== Source data
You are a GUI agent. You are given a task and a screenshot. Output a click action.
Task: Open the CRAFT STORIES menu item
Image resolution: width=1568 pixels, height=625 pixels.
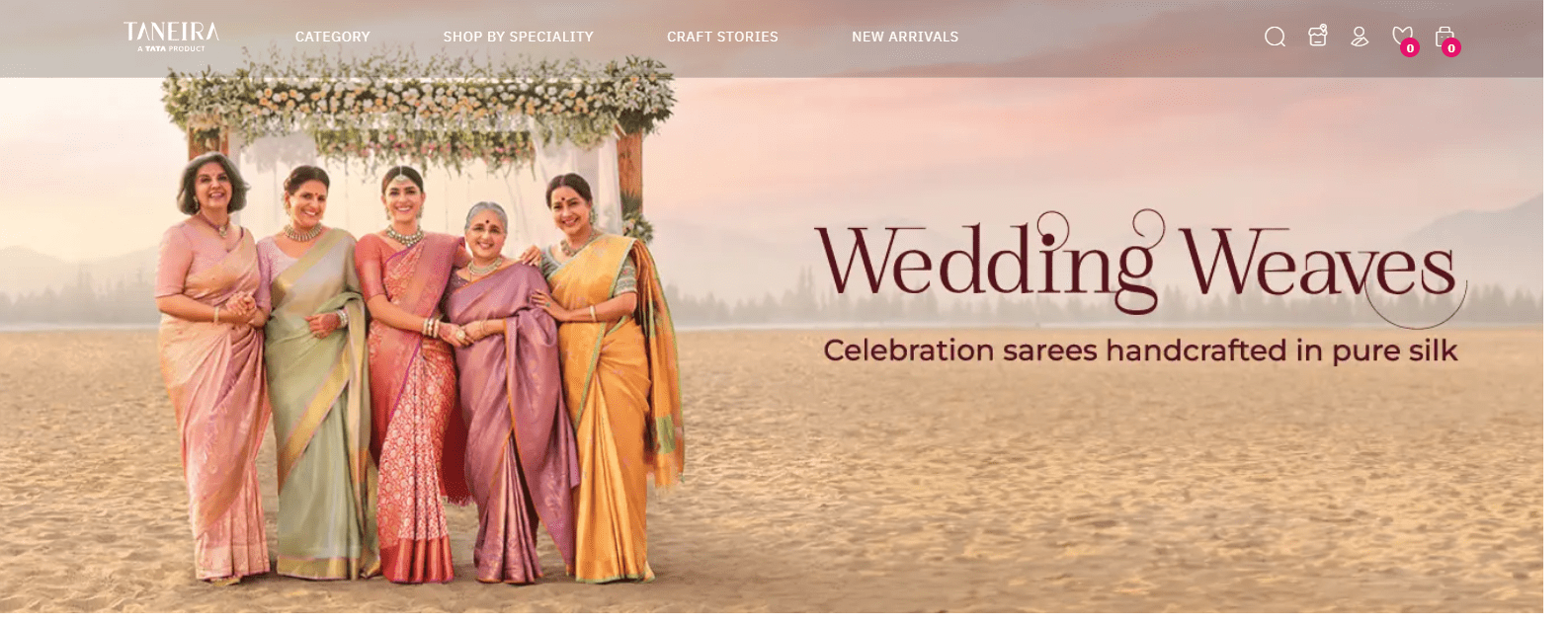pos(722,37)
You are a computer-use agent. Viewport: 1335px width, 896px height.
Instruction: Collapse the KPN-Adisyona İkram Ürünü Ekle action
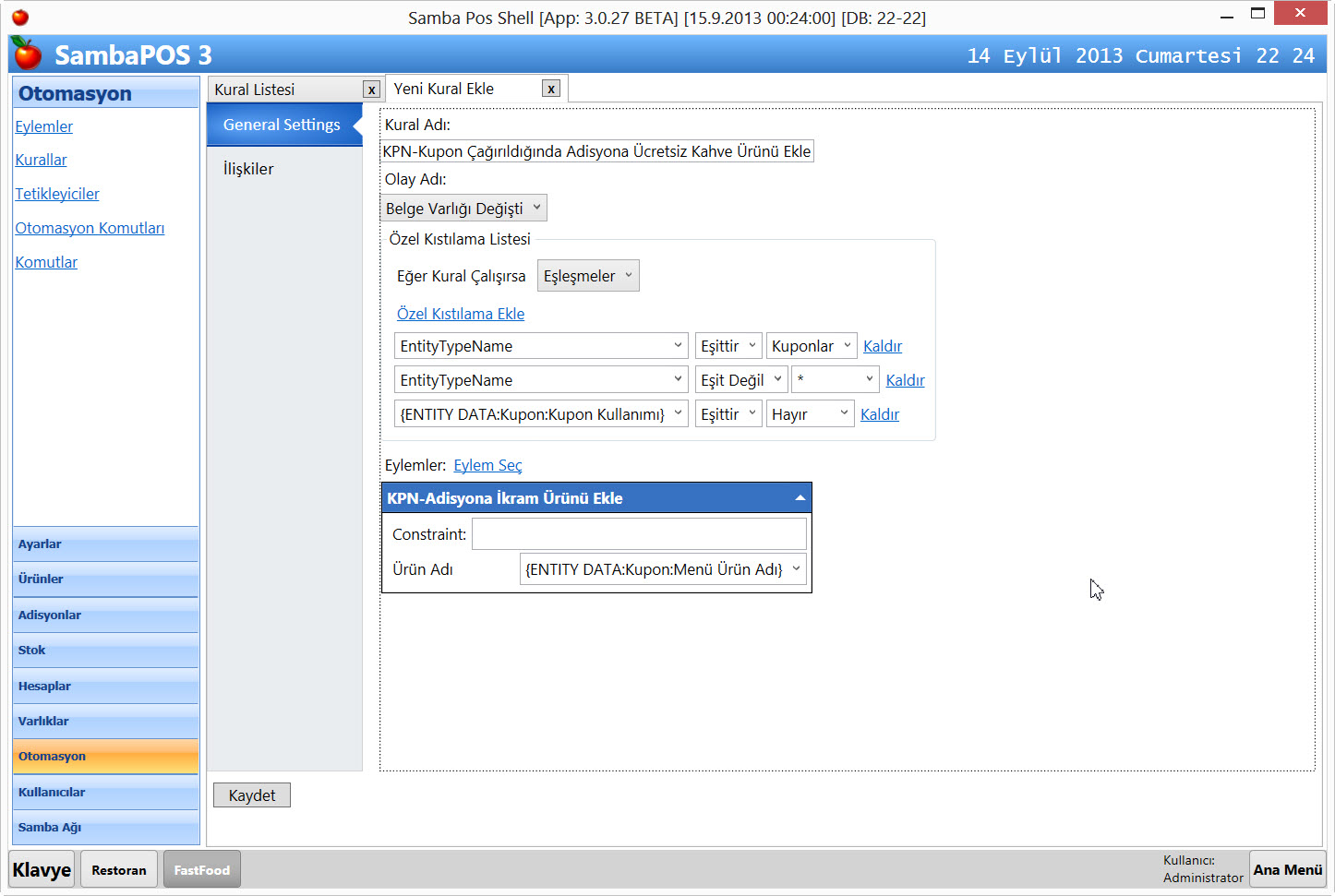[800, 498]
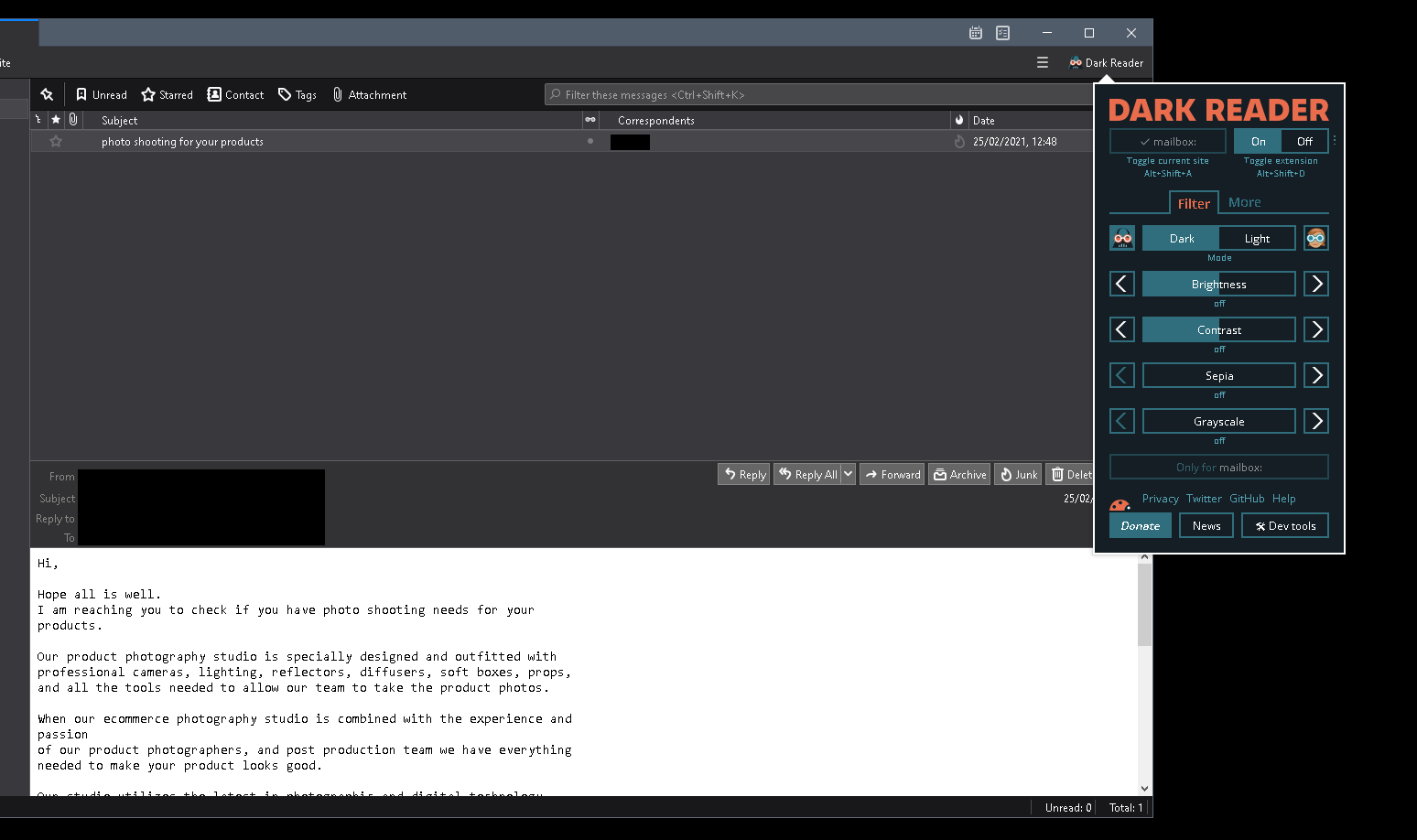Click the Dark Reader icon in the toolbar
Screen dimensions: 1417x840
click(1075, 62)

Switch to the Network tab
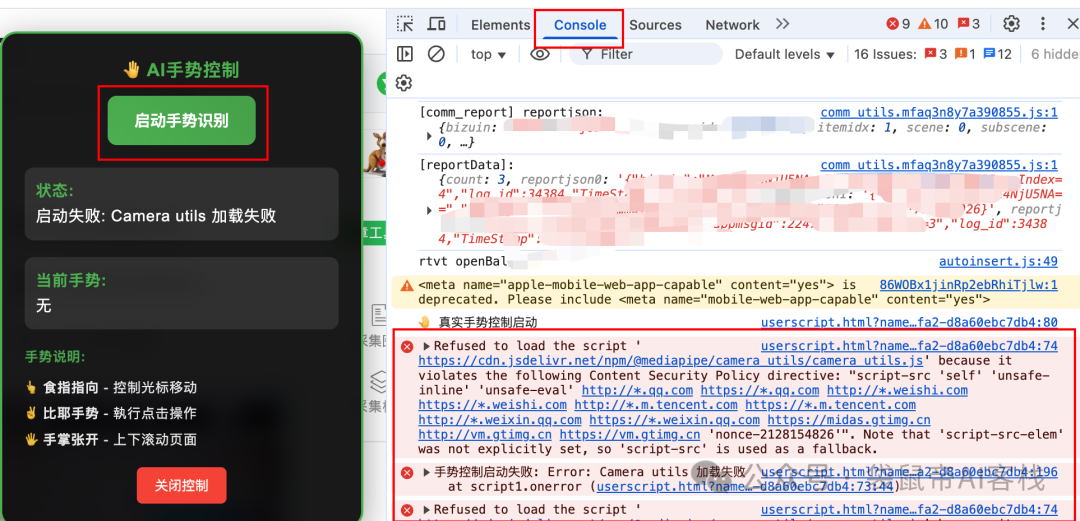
====
_Work order:_
Only lines holding the word "agent" belong in the answer; copy all of them from the records.

_Solution:_
You are a GUI agent. You are given a task and a screenshot. Output a click action.
You are a computer-use agent. Viewport: 1335px width, 896px height.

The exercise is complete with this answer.